**Your goal:** Return every line of the data below that includes the string "computer".

### Records to process ###

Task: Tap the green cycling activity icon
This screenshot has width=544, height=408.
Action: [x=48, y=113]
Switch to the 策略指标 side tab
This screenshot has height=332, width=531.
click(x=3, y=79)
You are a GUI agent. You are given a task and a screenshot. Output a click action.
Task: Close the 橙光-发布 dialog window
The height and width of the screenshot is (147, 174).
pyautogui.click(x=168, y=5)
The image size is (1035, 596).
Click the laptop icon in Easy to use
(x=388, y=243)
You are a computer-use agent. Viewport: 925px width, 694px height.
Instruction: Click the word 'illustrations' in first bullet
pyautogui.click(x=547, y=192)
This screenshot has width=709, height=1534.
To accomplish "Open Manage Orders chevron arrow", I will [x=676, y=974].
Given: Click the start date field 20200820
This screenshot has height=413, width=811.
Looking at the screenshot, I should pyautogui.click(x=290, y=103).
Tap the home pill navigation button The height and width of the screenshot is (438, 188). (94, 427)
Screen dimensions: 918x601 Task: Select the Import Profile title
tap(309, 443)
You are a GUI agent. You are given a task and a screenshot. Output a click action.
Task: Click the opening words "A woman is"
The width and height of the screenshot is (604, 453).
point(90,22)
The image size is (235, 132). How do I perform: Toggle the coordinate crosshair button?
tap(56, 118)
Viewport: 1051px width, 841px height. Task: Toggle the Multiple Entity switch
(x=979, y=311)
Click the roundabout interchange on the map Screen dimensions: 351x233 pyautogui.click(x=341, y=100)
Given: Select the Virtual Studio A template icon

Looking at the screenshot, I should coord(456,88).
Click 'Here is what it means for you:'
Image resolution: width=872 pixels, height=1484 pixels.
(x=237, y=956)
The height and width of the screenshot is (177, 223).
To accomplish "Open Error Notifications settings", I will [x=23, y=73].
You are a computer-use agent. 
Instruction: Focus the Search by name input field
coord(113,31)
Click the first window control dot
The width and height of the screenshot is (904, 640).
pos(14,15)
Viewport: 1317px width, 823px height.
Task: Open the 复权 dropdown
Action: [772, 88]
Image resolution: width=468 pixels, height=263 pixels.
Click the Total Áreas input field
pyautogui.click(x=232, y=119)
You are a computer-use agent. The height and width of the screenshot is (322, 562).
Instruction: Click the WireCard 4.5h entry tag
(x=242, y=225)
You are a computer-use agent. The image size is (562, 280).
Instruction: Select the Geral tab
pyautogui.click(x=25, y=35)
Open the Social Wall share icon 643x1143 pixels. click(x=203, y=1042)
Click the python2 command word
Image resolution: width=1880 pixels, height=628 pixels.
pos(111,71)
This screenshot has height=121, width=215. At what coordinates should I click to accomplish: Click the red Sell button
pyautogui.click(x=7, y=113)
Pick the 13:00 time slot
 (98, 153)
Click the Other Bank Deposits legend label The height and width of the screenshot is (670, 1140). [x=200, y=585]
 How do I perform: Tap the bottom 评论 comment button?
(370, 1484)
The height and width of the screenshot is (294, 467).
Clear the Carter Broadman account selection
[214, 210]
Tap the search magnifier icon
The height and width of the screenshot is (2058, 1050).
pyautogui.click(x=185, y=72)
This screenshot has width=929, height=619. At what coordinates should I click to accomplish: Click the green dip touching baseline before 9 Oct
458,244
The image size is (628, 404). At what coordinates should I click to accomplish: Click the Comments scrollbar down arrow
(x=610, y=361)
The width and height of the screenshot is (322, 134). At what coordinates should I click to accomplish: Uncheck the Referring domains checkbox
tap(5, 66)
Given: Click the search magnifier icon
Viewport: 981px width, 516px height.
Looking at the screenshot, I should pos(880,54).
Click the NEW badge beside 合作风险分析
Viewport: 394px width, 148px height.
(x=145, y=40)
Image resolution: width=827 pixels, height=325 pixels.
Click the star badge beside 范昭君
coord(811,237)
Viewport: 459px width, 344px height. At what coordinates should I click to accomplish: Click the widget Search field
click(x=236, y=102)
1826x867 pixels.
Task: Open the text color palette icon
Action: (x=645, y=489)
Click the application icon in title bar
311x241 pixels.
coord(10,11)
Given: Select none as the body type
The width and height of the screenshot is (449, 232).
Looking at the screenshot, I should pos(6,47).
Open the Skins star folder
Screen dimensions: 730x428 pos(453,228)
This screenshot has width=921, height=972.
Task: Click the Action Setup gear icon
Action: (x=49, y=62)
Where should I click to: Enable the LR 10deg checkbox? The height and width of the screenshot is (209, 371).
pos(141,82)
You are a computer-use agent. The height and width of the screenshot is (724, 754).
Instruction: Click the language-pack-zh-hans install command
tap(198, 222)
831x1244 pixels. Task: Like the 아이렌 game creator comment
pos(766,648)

###

**Exercise output:**
You are a computer-use agent. Viewport: 925px width, 694px height.
You are a computer-use agent. 
You are a computer-use agent. The height and width of the screenshot is (322, 562).
You are a computer-use agent. The image size is (562, 280).
You are a computer-use agent. The height and width of the screenshot is (724, 754).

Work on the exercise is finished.